▸ GIVEN EXERCISE
Rewrite the part of the records that opens with the line containing "You are a computer-use agent." and closes with the line containing "The image size is (338, 306). coord(41,198)", putting "section" in place of "rollout" and keeping everything else the same. Leave the pictures out of your answer.

▸ EXTRACTED MATERIAL
◆ ◆ ◆

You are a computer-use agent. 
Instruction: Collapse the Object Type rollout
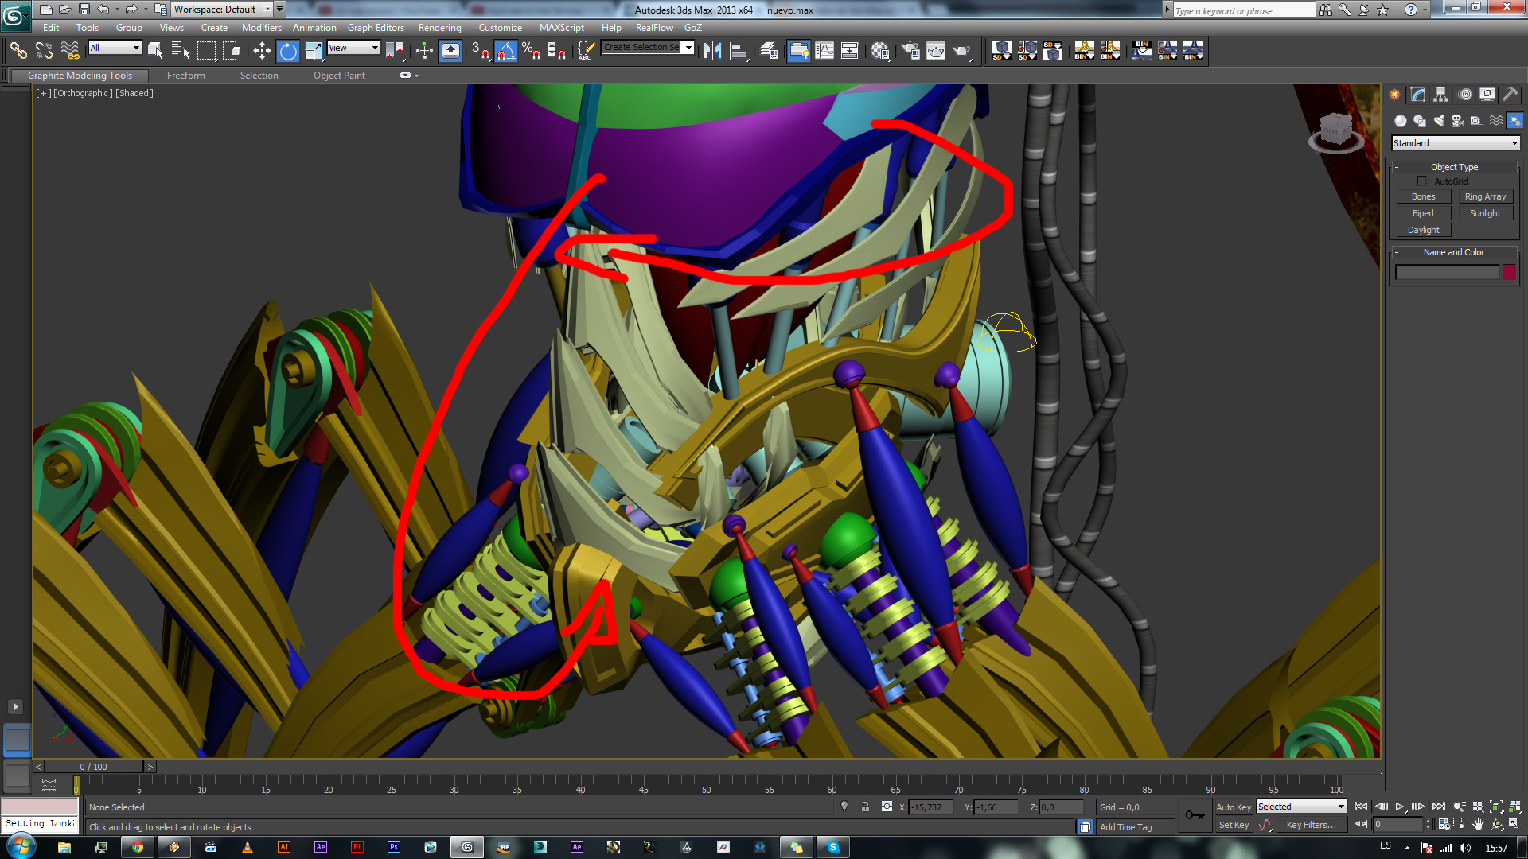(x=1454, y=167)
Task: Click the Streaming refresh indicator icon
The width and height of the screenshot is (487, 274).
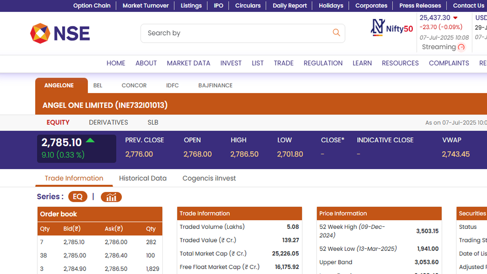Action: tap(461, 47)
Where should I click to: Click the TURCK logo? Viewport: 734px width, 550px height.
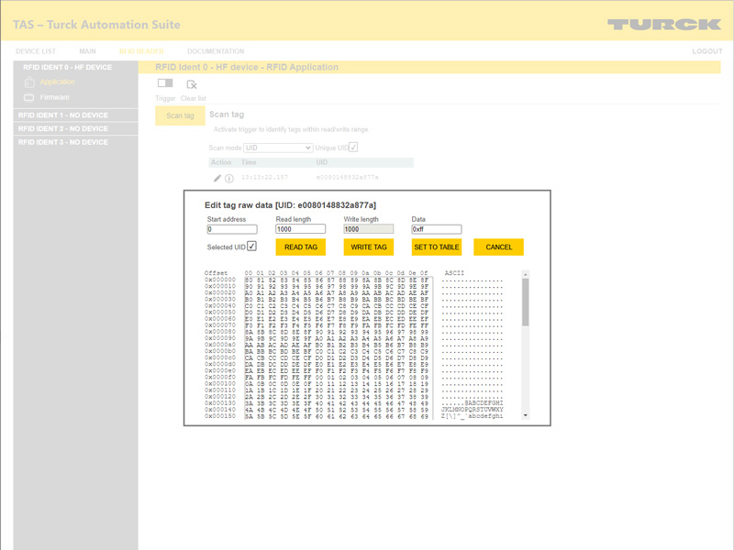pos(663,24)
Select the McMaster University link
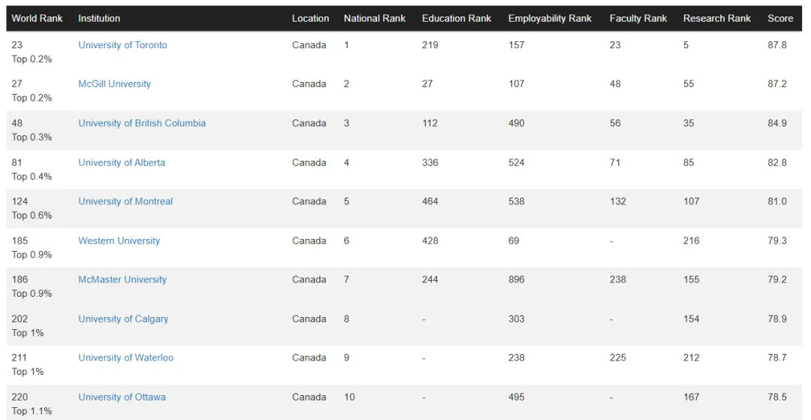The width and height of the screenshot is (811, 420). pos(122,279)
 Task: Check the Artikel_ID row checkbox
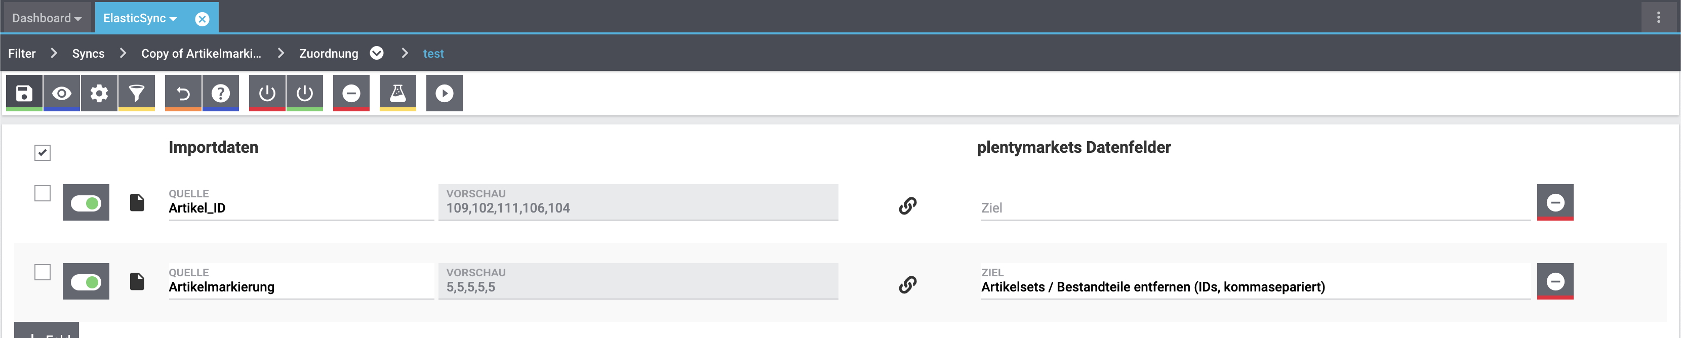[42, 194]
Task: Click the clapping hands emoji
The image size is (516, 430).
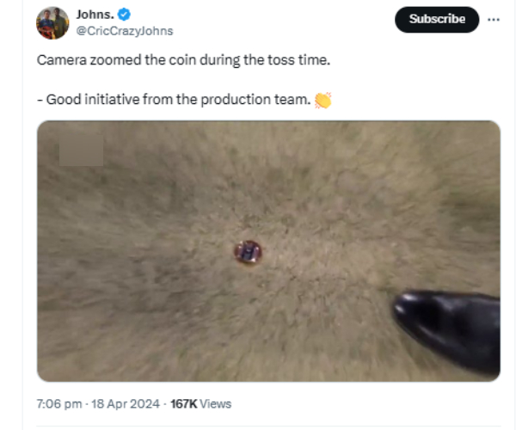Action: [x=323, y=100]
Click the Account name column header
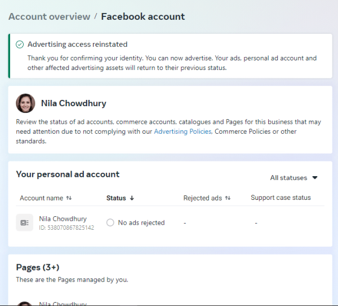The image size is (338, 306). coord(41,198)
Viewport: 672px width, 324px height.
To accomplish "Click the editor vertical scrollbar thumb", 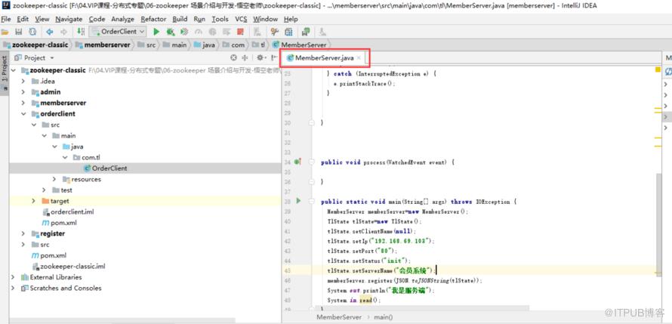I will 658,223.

◆ ◆ ◆

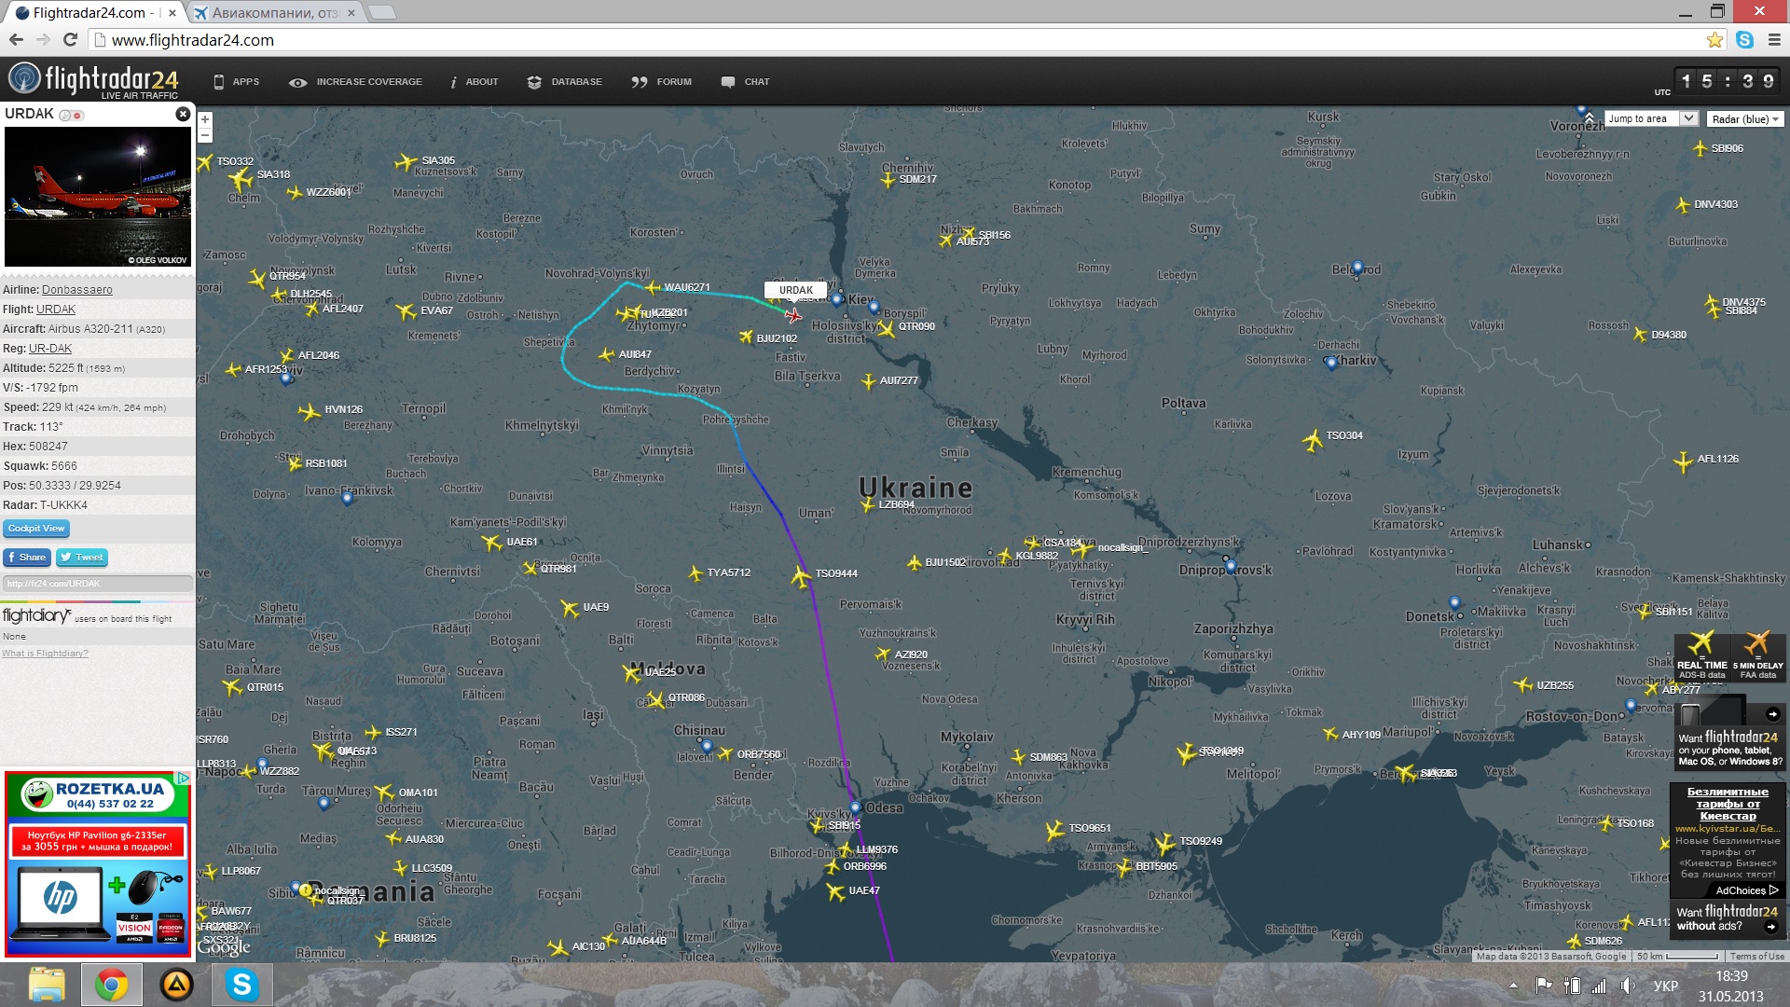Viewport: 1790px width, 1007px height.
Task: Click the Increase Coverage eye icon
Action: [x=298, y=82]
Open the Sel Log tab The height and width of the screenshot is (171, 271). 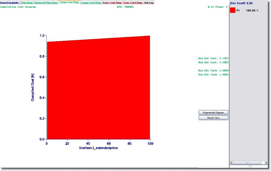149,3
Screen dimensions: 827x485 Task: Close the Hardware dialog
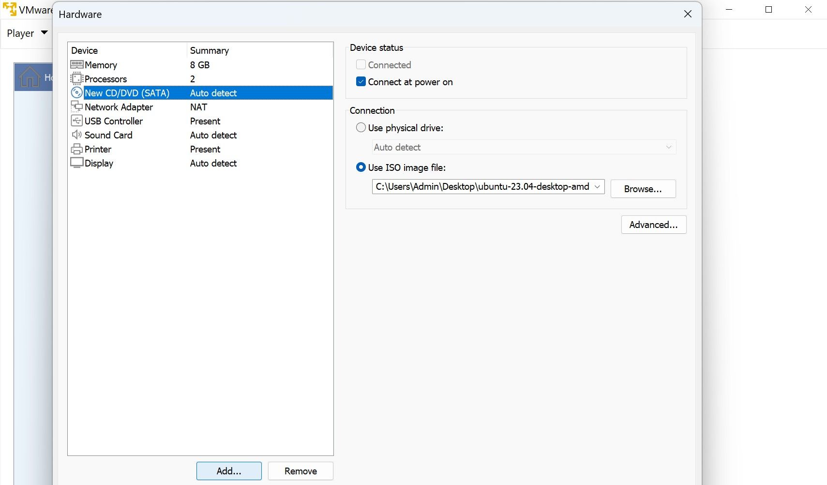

◆ ◆ ◆

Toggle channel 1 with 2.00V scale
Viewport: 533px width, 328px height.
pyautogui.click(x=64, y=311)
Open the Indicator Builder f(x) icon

◆ ◆ ◆

▸ PROBLEM SOLUTION
You are a computer-use agent. 
Instruction: Collapse the Object Type section
(x=1454, y=167)
Task: Click the Streaming refresh indicator icon
The width and height of the screenshot is (487, 274).
Action: tap(461, 47)
Where should I click to: Click the TURCK logo? Viewport: 734px width, 550px height.
pos(663,24)
Select the McMaster University link
The width and height of the screenshot is (811, 420). pos(122,279)
 Task: Check the Artikel_ID row checkbox
[42, 194]
Task: Click the clapping hands emoji
The image size is (516, 430).
Action: [x=323, y=100]
Click the Account name column header
The image size is (338, 306). coord(41,198)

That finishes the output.